(Dataset entries)
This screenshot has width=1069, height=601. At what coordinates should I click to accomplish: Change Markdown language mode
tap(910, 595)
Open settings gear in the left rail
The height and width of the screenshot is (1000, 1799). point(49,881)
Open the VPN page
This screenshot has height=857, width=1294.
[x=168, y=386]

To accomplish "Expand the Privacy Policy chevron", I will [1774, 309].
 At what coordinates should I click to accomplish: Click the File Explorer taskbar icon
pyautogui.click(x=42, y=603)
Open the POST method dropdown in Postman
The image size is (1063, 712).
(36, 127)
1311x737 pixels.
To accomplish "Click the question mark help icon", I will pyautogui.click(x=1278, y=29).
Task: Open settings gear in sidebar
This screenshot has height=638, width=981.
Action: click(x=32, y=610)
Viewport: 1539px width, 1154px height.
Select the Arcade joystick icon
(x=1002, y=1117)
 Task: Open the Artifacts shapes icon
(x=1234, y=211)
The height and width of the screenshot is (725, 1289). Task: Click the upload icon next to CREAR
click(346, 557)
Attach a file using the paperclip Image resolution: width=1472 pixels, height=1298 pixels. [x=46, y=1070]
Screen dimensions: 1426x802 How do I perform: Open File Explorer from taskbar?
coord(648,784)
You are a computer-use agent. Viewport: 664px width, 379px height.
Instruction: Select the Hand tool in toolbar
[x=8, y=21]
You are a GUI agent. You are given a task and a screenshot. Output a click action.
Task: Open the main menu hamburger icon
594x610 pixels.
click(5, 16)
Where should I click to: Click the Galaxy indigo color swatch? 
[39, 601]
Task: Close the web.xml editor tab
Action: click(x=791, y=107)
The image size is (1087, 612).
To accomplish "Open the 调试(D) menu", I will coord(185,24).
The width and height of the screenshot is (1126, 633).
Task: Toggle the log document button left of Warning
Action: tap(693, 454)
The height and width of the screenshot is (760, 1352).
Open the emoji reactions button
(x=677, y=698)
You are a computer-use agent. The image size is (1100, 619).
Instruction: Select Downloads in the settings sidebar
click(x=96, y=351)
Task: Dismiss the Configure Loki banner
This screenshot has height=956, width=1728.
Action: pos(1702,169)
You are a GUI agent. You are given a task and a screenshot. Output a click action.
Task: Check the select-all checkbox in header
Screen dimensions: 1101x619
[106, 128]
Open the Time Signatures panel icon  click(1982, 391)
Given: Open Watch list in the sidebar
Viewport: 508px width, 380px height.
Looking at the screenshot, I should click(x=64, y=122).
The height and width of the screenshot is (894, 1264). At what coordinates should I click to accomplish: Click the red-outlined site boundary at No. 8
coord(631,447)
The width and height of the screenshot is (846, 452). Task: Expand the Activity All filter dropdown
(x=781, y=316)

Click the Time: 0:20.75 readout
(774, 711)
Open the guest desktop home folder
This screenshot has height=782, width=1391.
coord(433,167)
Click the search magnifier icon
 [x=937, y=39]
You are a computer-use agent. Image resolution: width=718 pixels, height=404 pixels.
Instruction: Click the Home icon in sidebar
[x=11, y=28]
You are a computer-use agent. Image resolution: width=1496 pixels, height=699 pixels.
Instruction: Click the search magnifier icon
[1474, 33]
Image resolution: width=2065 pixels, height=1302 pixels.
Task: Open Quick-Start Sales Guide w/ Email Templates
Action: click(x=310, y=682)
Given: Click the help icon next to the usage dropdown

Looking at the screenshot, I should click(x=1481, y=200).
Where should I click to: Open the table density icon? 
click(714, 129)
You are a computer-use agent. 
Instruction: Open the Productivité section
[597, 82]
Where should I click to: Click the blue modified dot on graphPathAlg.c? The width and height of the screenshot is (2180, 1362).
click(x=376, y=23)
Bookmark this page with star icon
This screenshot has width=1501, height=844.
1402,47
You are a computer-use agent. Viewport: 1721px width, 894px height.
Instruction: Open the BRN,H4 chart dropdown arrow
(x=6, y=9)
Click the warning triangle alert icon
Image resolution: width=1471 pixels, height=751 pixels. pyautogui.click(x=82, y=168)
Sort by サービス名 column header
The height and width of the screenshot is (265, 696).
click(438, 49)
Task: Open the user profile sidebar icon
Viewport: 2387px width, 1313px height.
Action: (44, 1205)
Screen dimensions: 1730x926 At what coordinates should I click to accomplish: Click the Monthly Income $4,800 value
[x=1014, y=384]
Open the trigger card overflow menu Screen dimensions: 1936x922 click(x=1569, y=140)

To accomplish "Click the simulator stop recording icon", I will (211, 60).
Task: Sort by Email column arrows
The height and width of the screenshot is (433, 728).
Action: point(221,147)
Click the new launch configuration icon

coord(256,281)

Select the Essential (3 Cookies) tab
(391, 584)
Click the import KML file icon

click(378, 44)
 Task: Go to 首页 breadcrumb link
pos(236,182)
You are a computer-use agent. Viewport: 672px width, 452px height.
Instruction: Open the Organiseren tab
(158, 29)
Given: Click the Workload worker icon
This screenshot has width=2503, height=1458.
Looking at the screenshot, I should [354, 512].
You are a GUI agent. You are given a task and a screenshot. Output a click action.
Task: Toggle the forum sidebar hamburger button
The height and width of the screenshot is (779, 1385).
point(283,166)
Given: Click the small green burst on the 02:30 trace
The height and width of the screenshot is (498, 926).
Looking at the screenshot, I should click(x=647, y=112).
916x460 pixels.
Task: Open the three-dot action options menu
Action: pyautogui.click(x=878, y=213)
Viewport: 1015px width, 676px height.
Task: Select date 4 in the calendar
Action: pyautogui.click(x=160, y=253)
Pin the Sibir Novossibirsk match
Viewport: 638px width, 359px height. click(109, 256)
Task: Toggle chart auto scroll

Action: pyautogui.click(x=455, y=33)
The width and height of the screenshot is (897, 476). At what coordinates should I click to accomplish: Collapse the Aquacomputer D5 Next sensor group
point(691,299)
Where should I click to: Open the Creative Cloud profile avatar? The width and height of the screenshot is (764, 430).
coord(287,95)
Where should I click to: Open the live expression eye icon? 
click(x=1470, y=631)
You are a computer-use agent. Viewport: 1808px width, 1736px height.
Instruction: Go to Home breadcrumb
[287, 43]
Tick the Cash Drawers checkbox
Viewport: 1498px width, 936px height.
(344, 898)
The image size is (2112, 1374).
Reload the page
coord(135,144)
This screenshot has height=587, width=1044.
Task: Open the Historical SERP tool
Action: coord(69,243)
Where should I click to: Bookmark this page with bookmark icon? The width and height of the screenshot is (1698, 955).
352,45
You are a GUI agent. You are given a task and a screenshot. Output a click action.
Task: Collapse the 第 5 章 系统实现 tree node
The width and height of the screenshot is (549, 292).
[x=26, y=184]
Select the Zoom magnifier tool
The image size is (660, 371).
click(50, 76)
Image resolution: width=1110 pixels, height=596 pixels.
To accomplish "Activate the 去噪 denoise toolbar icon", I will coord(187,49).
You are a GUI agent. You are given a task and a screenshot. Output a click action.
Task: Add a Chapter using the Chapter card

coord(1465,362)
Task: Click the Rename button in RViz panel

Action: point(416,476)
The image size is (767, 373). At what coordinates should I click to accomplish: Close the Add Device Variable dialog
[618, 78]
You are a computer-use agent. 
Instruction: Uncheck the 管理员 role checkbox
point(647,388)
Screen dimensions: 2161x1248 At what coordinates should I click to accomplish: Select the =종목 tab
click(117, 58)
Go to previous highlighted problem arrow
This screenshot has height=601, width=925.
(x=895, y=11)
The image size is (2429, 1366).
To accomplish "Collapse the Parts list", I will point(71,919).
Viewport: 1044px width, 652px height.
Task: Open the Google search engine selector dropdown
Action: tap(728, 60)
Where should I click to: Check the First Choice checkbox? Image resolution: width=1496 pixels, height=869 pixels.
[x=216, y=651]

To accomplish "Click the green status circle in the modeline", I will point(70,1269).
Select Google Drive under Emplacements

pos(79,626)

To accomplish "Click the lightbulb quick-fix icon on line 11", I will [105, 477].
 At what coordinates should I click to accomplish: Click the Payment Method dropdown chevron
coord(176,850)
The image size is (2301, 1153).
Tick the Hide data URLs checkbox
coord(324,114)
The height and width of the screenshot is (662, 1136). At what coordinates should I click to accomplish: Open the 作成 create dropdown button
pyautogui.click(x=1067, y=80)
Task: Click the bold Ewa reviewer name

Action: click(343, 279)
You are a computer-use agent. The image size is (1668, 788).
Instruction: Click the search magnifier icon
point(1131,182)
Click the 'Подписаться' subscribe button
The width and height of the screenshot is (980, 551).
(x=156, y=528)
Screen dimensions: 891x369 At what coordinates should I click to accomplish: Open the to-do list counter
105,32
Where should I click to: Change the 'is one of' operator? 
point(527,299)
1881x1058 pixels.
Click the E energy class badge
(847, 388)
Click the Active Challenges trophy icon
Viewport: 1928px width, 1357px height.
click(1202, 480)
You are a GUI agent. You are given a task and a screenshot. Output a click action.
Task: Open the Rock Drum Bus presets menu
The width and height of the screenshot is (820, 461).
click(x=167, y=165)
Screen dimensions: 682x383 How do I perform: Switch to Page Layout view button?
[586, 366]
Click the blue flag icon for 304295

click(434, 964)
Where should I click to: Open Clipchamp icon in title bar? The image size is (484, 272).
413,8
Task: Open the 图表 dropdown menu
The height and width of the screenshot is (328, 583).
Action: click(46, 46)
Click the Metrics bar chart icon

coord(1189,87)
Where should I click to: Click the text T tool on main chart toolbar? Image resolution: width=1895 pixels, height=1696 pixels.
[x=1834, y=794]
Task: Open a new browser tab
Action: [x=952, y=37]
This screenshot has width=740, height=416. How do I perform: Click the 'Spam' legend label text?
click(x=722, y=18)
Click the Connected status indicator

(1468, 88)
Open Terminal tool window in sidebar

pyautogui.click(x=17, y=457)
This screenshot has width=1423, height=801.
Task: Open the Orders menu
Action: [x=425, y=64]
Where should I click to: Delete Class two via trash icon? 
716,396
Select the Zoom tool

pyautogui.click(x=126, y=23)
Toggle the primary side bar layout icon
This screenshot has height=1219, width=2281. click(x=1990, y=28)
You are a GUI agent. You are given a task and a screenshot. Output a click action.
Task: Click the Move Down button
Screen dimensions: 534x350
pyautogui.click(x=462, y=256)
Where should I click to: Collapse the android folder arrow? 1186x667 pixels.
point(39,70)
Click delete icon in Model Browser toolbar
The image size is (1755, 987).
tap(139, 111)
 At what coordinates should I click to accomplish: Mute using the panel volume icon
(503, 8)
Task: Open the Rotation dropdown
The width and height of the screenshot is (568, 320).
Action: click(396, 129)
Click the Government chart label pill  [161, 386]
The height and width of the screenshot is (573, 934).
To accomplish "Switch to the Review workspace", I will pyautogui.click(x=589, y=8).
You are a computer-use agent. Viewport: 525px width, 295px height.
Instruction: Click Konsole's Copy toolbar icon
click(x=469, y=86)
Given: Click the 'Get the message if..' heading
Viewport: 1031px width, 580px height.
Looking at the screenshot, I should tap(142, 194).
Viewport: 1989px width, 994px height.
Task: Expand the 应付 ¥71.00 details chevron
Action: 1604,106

**TASK BRIEF:** Read the data above and pull out each line that holds the string "Sort".

**TASK OUTPUT:**
Sort by サービス名 column header
Task: Sort by Email column arrows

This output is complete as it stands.